Нравственный императив был преобладающим в обычно-правовых воззрениях русского крестьянства. Вполне закономерно, что обыденные понятия, которые выступали для сельских жителей критериями в оценке тех или иных деяний, отличались от их трактовки в формальном праве. Если с точки зрения формального права многое нравственное может быть преступным, и не все, что преступно, должно быть безнравственным, то, с точки зрения жителей деревни, все преступное обязательно безнравственно, а все, что нравственно, не может быть преступным. Это противоречие между правовыми обычаями и писаным правом находило свое выражение в оценке преступлений и определении наказаний за них.
Крестьяне считали нормальным делом или своим святым правом самогоноварение, битье жен, порубку барского леса и другое, считавшееся по закону преступлением...

В квалификации преступлений и оценке степени виновности, а также определении размера наказания правовые воззрения русских крестьян также отличались от официального законодательства. Наказуемые по закону действия, направленные против казенного имущества, доходов, по мнению крестьян, не были ни преступными, ни греховными. «Казна и так много денег берет» - говорили крестьяне о тайной торговле водкой. В оправдание рубки дров в казенных и частновладельческих лесах утверждали: «Лес никто не садил, он сам вырос». Не вызывали в сельской среде осуждения имущественные преступления против «богатых» (барина, священника).

А вот это особенно должно понравиться нашим любителям сермяжного исконнорусского капитализма, многовековой уклад которого кощунственно взорвали сатанинские жидобольшевики:

В русской деревне не считались преступными действия, вызванные чрезвычайными обстоятельствами («Нужда закона не знает»). Так, в представлениях крестьян присвоение чужого имущества по причине голода выступало обстоятельством, которое оправдывало вора и освобождало его от ответственности. Преступления такого рода в суждениях деревенских жителей находили свое оправдание: «Не умереть же ему с голоду, не есть же ему своих детей, ведь никто не назовется ему хлебом, быть и украсть»; «Ныне не евши, завтра не евши, тоже за живот возьмешься, пойдешь и украдешь и греха не побоишься». Известный знаток обычного права Е. Якушкин в своем исследовании приводил пример, когда в голодный год крестьяне свозили чужие копны, оставляя записку, что взято из крайней нужды...
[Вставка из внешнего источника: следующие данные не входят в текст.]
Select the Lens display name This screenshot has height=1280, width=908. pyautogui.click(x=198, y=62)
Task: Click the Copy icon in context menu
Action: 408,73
Уважение к частной собственности у жителей села не было развито, что в первую очередь относилось к собственности помещиков. Заповедь «не укради» по отношению к землевладельцу не работала. По взглядам крестьян Рыльского уезда Курской губернии, лес, вода, земля, дикие звери, птицы и рыбы считались Божьими, созданными для всех людей на потребу и в равном количестве. Не было грехом сделать в чужом лесу порубку, наловить рыбу или дичи в чужих владениях. Правовед А. А. Титов, изучавший юридические обычаи жителей с. Никола-Перевоз Ростовского уезда Ярославской губернии, отмечал, что рвать орехи и брать грибы в чужом лесу крестьяне считали дозволительным. Они утверждали: «Земляничку, малинку-ягодку али грибок-берёзовичек Бог для всех уродил, а не для одних только бар и казенных лесников!»

Но, начиная с 1861 года, РИ, которая ранее особо не лезла во внутреннюю жизнь сельской общины, начинает постепенно приводить ее в соответствие с собственными законами. Не удивительно, что это в итоге выливается тысячи ежегодных крестьянских бунтов и по сути гражданскую войну с собственным сельским населением, многократно усугубленную столыпинской аграрной реформой. Реформа попыталась внедрить и закрепить частную собственность в деревне, которая тысячу лет не только плевать на нее хотела, но и воспринимала как страшное оскорбление.

И вот в такой деревне большевикам предстояло решить все накопившиеся за сотни лет проблемы.